No mundo da política, que costumo dizer que é movediço, cruel e traiçoeiro, o que tem de mais nojento é o puxa-saquismo.
Os bajuladores de plantão, também chamados de "bonecos de engonço", têm o cheiro daquilo que o gato esconde na areia. São uns pobres coitados desprovidos de personalidade e caráter.

Quando fui candidato a vereador em Itabuna, pelo PDT, salvo engano com 25, 26 anos, então presidente do DA de Direito da FESPI, hoje Universidade Estadual de Santa Cruz (UESC), usei como slogan da campanha "Chega de vereador puxa-saco".
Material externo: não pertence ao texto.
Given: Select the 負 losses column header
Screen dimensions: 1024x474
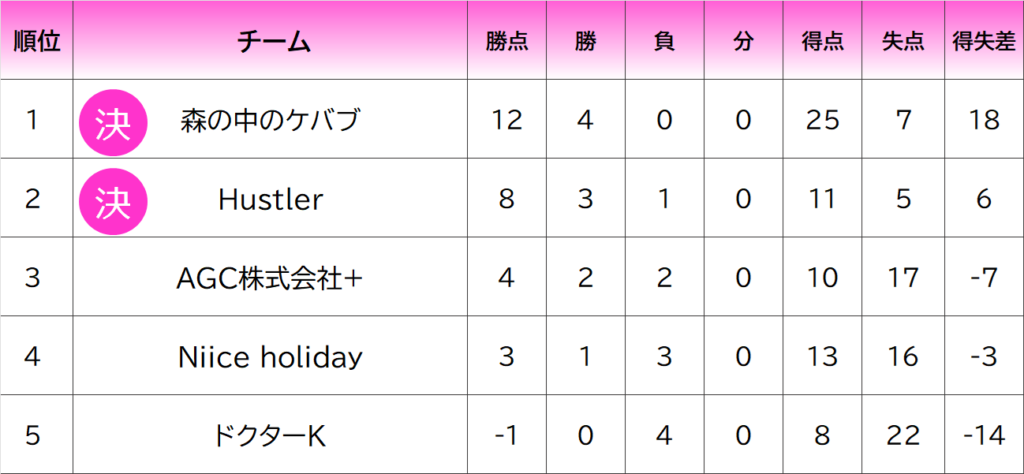Looking at the screenshot, I should tap(665, 42).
Foi eleito? Deve ser a primeira pergunta do caro e atento leitor. Não. Mas fui bem votado: 385 votos. O saudoso professor Herlon Brandão se elegeu com 405 sufrágios.
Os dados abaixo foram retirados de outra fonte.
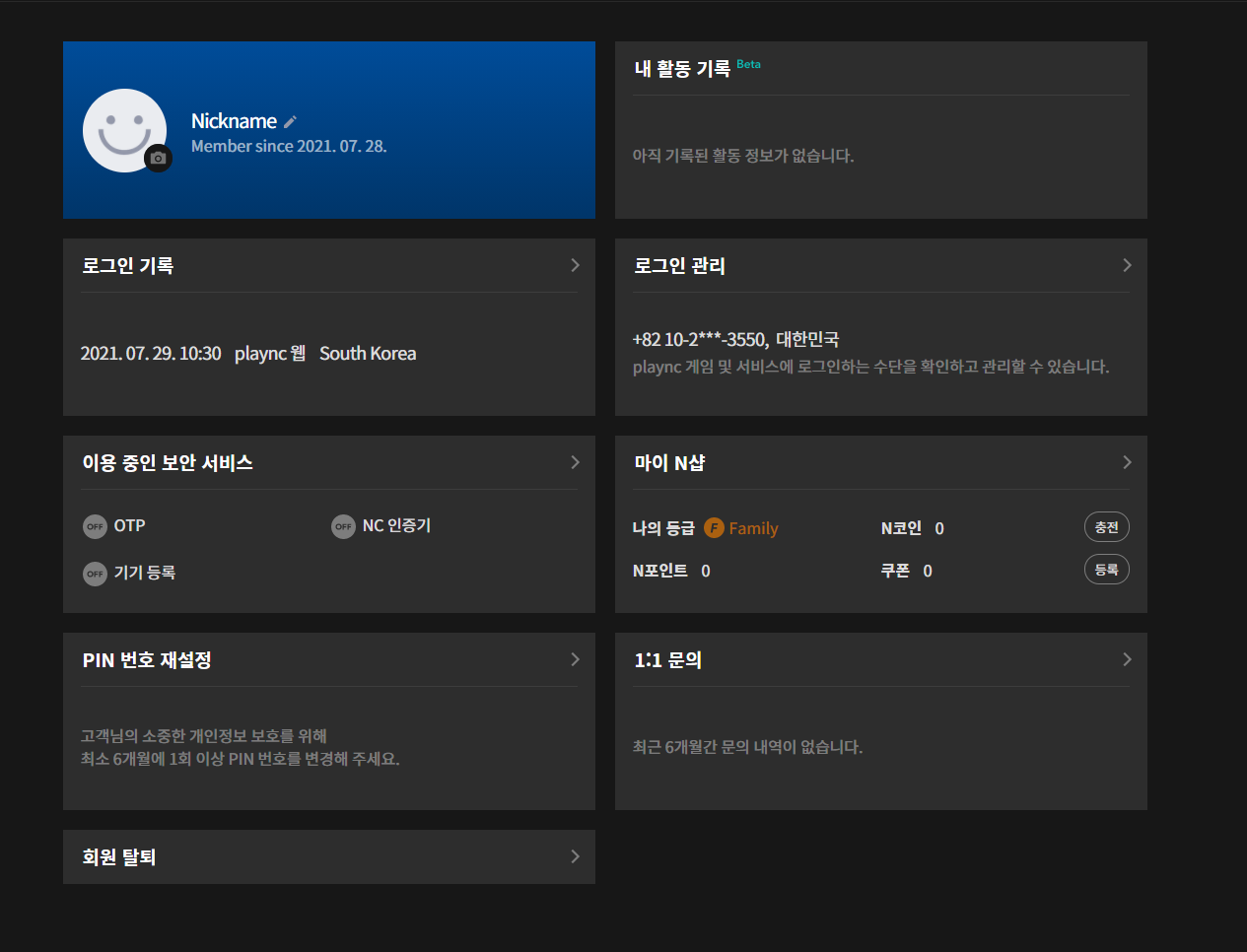
Task: Click the pencil icon next to Nickname
Action: pos(290,122)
E por falar no PDT, fundado pelo saudoso e inesquecível Leonel Brizola, que tive a honra de conversar em três oportunidades, foi meu primeiro e único partido. Já se vão quase 40 anos de pedetismo e brizolismo na veia. Presidir o PDT de Itabuna por duas vezes.
Em 10 de maio de 2024, aqui no Mandato Bahia, fiz um comentário sobre os puxa-sacos, essas figuras putrefatas da política. Leia aqui.

Concluo dizendo que os puxa-sacos continuam com a bajulação a todo vapor.